11/23/2006

TAUROMAQUIA

Si los mexicanos fueran un pueblo verdaderamente tradicional, obrando según ese carácter y modo de ser, conservarían algunas tradiciones que, irremediablemente, han dejado perderse. Lo mismo podríamos decir de los hondureños, de los guatemaltecos, y posiblemente de los peruanos. Es una verdadera lástima que se haya perdido algo tan hermoso, solemne, trágico y ancestral como los sacrificios humanos. Según cuentan los antropólogos, era un magnífico espectáculo, emotivo y apasionado a más no poder, grandioso. Pero llegó la civilización, otra diferente, otro modo de ver las cosas, una sensibilidad pacata y poco recia, poco tradicional, y consiguió que esa tradición se perdiera.

Si nos remontamos algo más atrás en el tiempo, ¿no era también una fundada tradición la de comerse, crudos o someramente cocinados, a los enemigos que se capturaban en “legítima” guerra? Fue una verdadera pérdida cultural el que cierta evolución, quizás ligada a una mayor astucia del vencedor, convirtiera a los enemigos en esclavos en vez de convertirlos en menú. A la sórdida superstición de creer que comiéndole los higadillos uno se apoderaba de la fuerza del enemigo, la sustituyó otra más racional, que uno podía apoderarse mucho mejor de su fuerza si lo ponía a trabajar. Un paso evolutivo que hizo que se perdiera otra ancestral tradición.

Comprenderá quien esto lea, cuando salga de su perplejidad, que quien escribe no es partidaria en absoluto ni de los sacrificios humanos ni del canibalismo, y que en todo lo dicho anteriormente subyace en realidad una amarga ironía. Y no precisamente esa amargura es porque se pierdan ciertas sangrientas tradiciones, sino por todo lo contrario, es decir, por la conservación de algunas de ellas que, pese a no sacrificar seres humanos, siguen siendo bárbaras y crueles.

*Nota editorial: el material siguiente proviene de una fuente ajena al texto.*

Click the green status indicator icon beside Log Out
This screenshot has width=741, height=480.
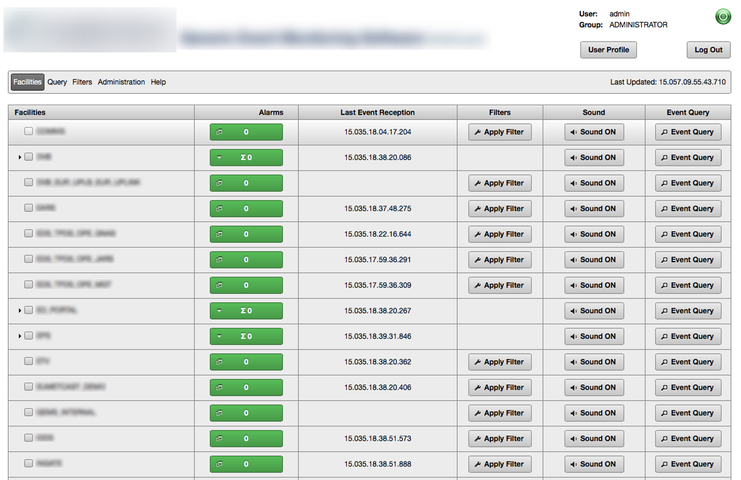pyautogui.click(x=722, y=17)
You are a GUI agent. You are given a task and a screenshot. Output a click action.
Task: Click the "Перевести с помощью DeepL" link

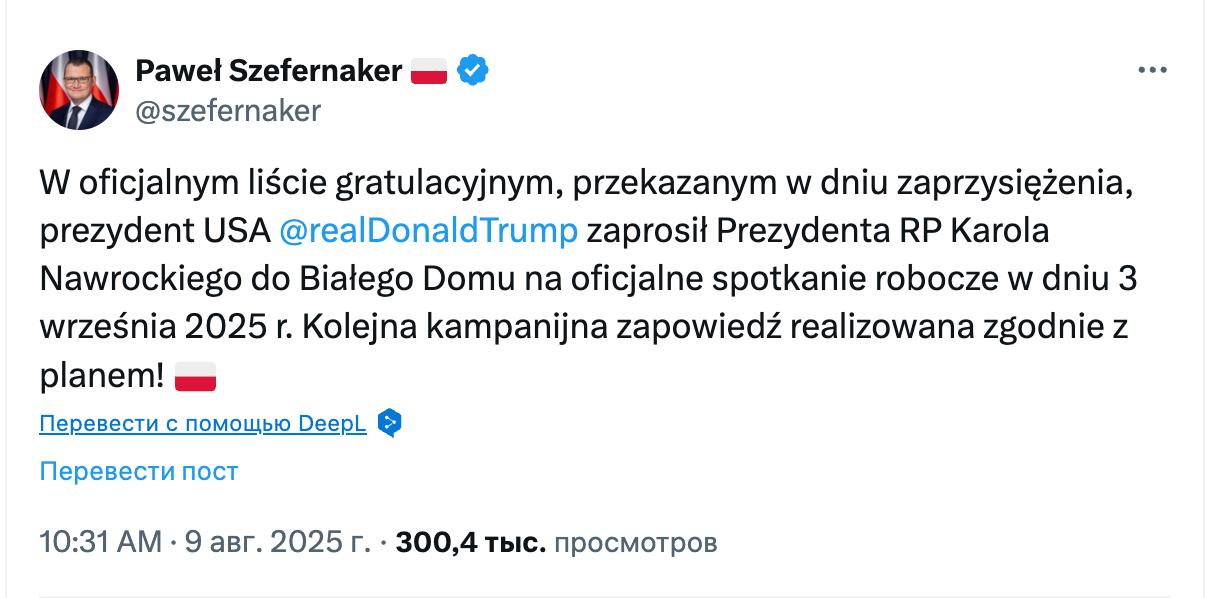click(203, 424)
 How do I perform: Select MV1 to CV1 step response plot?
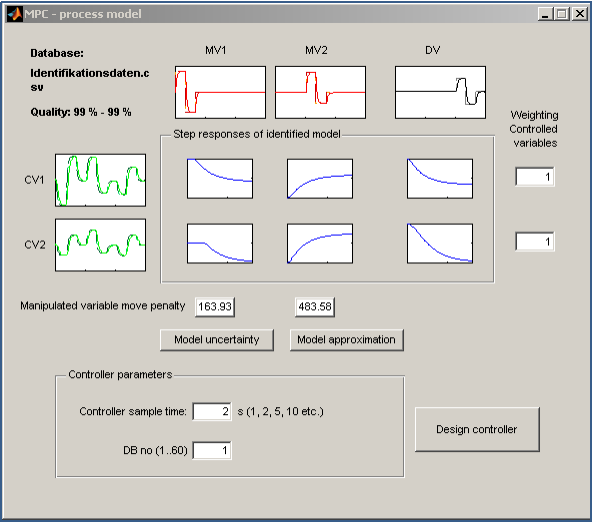[220, 179]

Aparte la violencia ejercida contra las personas, que es mucha, variada y extendida por prácticamente toda la faz de la tierra, “disfrutamos” de otras tradiciones violentas: las que se fundan en el sufrimiento de los animales. Es cierto que una larga tradición religiosa pone para buena parte de la humanidad a los animales como utilidades concedidas al hombre por la divinidad, pero creo recordar que en ningún caso esas utilidades se extendían a la diversión o al abuso. Vamos a dejar a un lado, que ya tendrá su hora de reflexión, la acendrada costumbre de comernos los animales o de hacerles trabajar para nosotros innoblemente, porque más grave aún es la diversión pública, consentida por todas las leyes y bendecida por la tradición, que tiene por objeto el sufrimiento de un animal para lucimiento de unos hombres y la diversión de otros. Un grado avanzado de civilización, una sociedad culta y sensible, no puede permitirse semejantes acciones. Pero se permiten. Y se animan, y se exaltan, y los periódicos le dedican secciones.

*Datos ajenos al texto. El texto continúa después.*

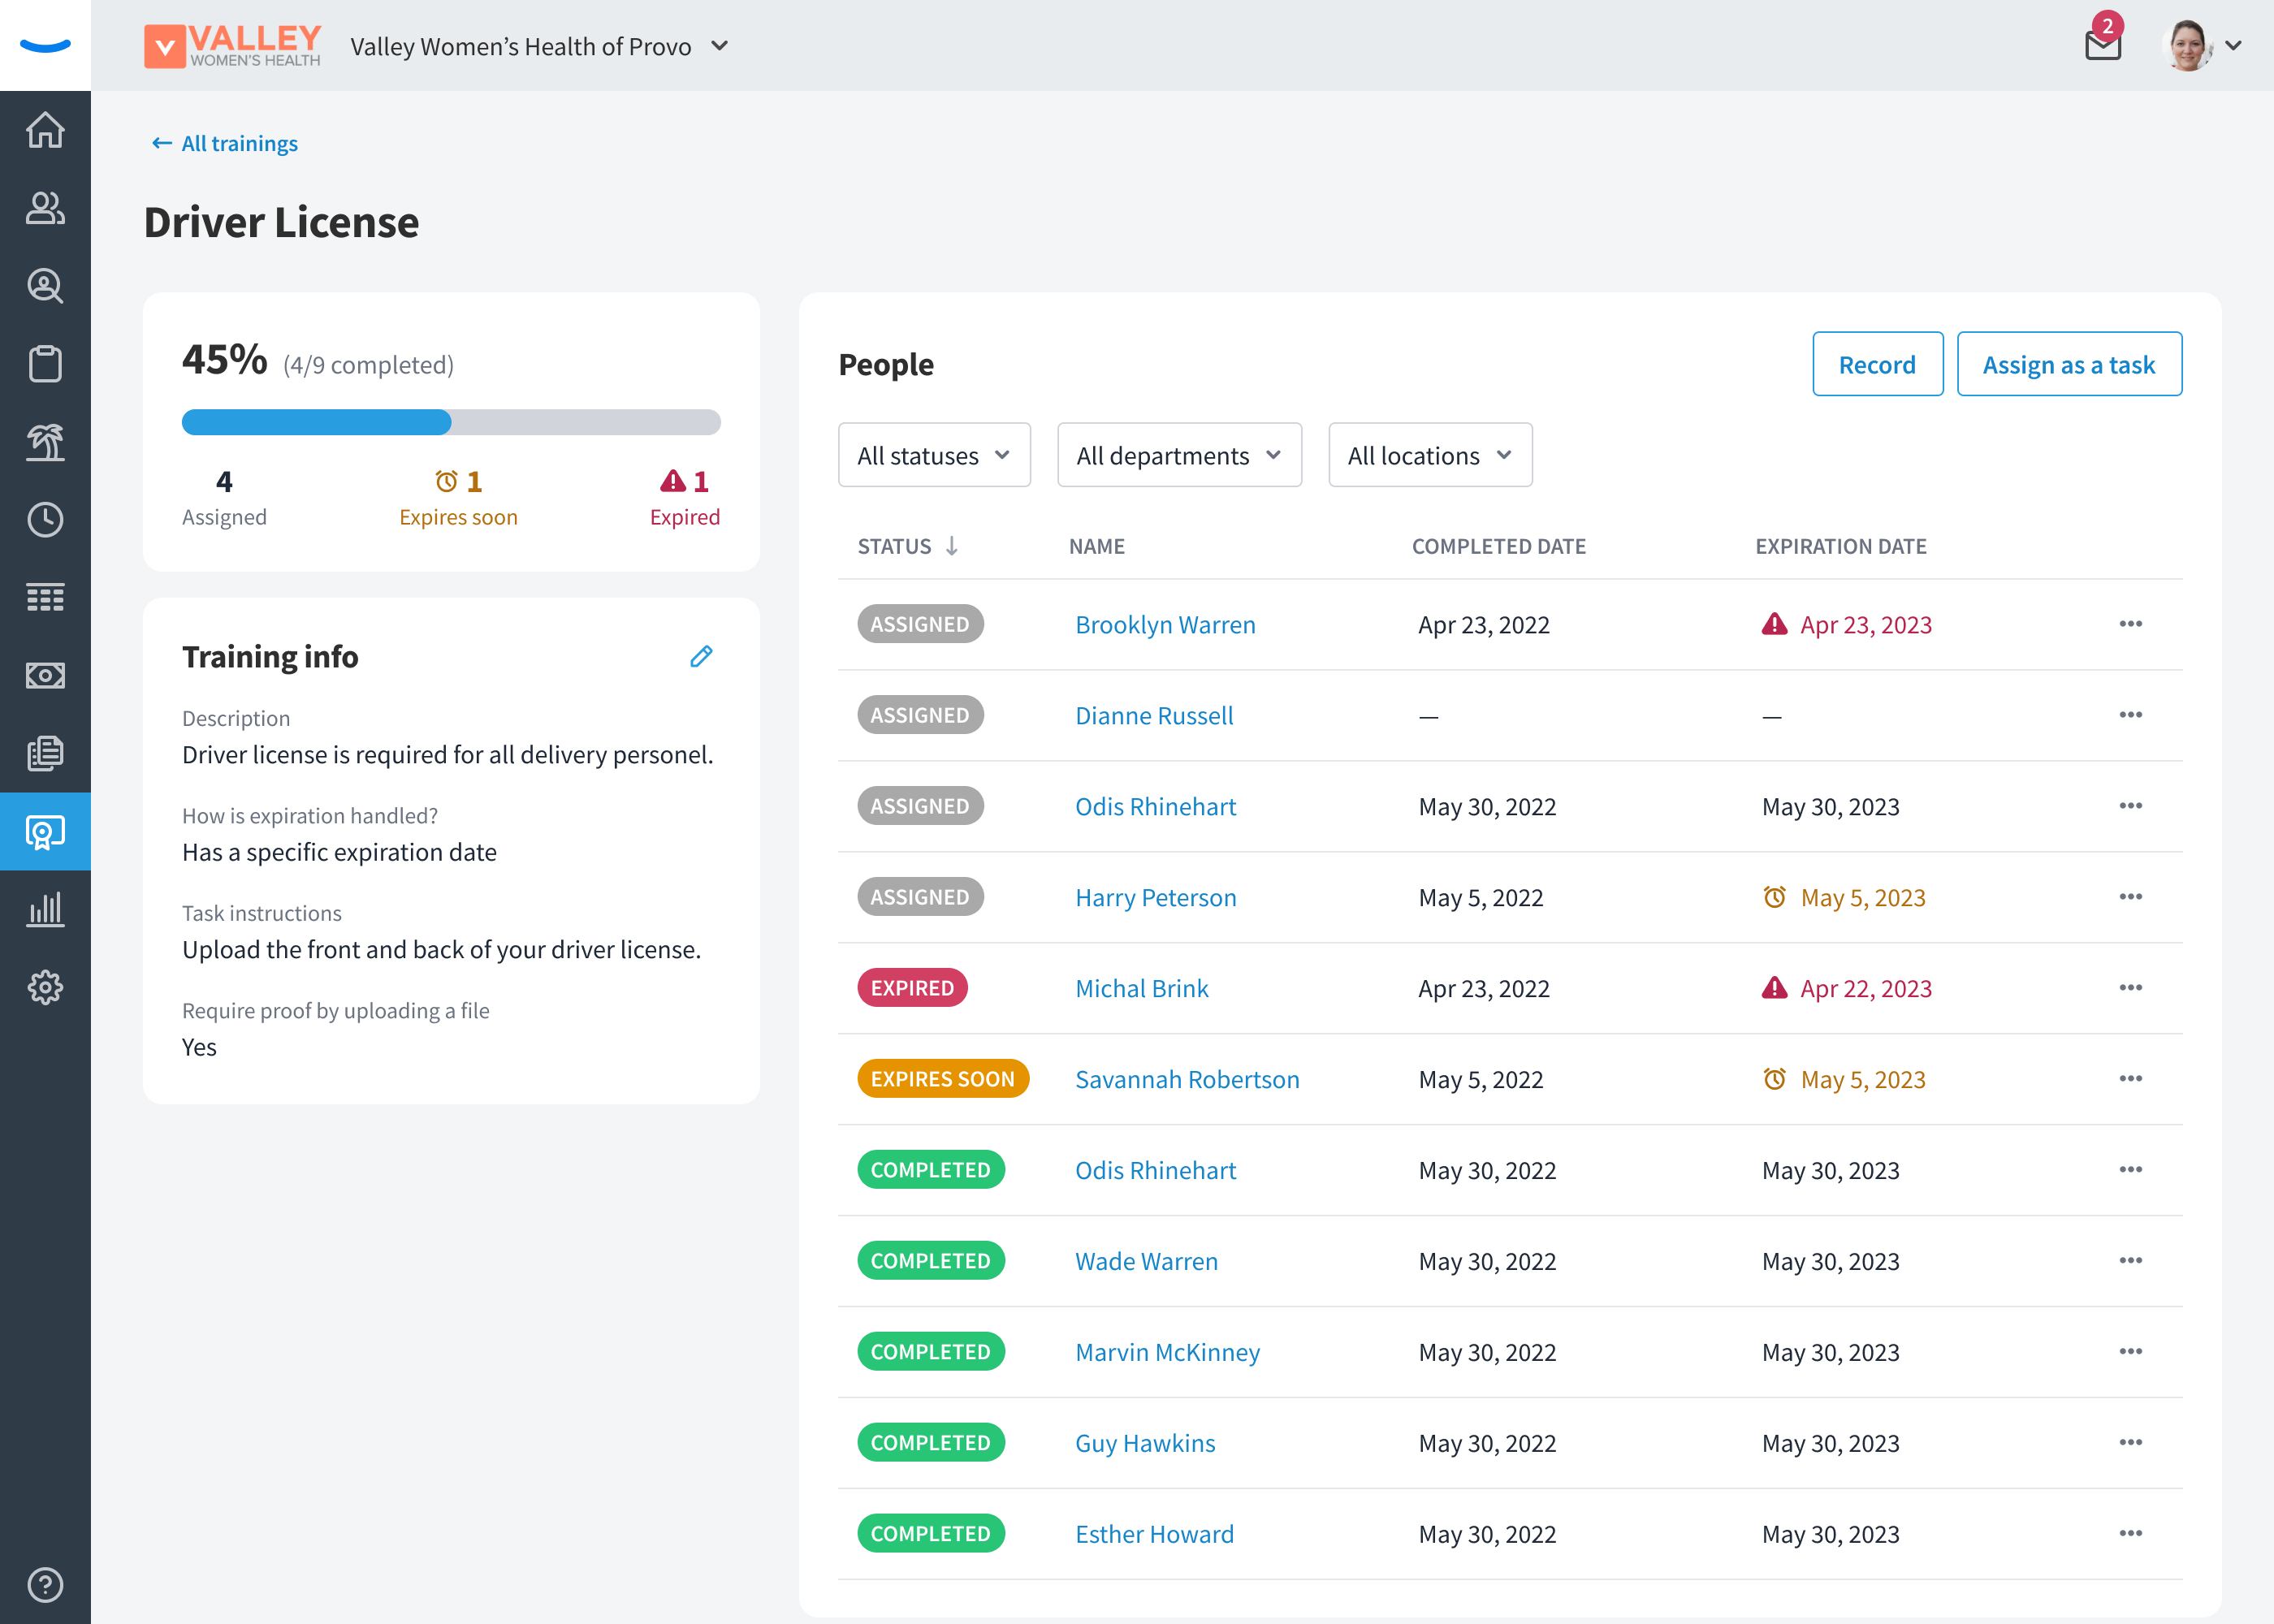
Task: Open the Home icon in sidebar
Action: pyautogui.click(x=45, y=130)
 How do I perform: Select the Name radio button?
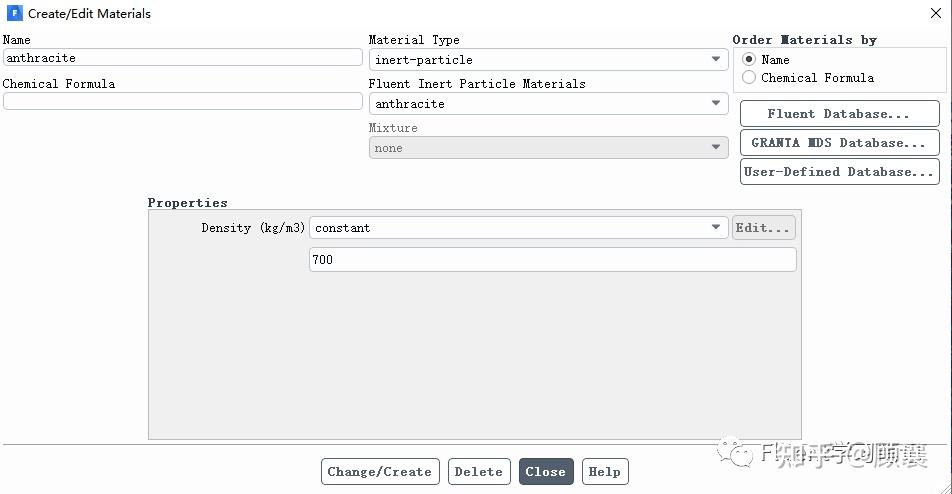click(x=749, y=60)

Los que defienden la tauromaquia alegan razones de tres clases para su mantenimiento: la razón estética, la conservación de una especie –la del toro de lidia, que es una especie de creación humana, artificial– y la sacrosanta tradición. Ninguna de las tres razones tiene un verdadero fundamento, y puede sospecharse que las tres son racionalizaciones de mala fe para justificar un gusto por el dolor ajeno y la violencia. Ninguna de ellas hace legítima éticamente la tauromaquia en cualquiera de sus formas, sea en una plaza, sea en fiestas de pueblo, como los toros de fuego de Soria u otras variantes igualmente crueles.

La razón estética no legitima nada, porque la belleza –si esta mal llamada fiesta la tiene, que eso es cosa de gustos y no de justos– no puede de ningún modo justificar la crueldad, el regodeo salvaje en la tortura ritualizada de un pobre animal, un mamífero superior, con cerebro y sistema nervioso, con las únicas defensas que le da la naturaleza, su instinto, sus cuernos y su fuerza, frente a la inteligencia y las malas artes del hombre.

La segunda razón, la conservacionista, es pura hipocresía. A quienes les gusta semejante espectáculo, por lo general, les importa bien poco la conservación de la fauna, y sí solamente la de esa especie en concreto. Es más, podría caber la sospecha de que estos aficionados sean también partidarios de la caza deportiva, de zorros o de otras especies, que se cazan sin necesidad ninguna, y, más aún, que también consideren la guerra una actividad necesaria para el hombre, lo cual les hace ser bastante indiferentes a la conservación de las especies, incluida la humana.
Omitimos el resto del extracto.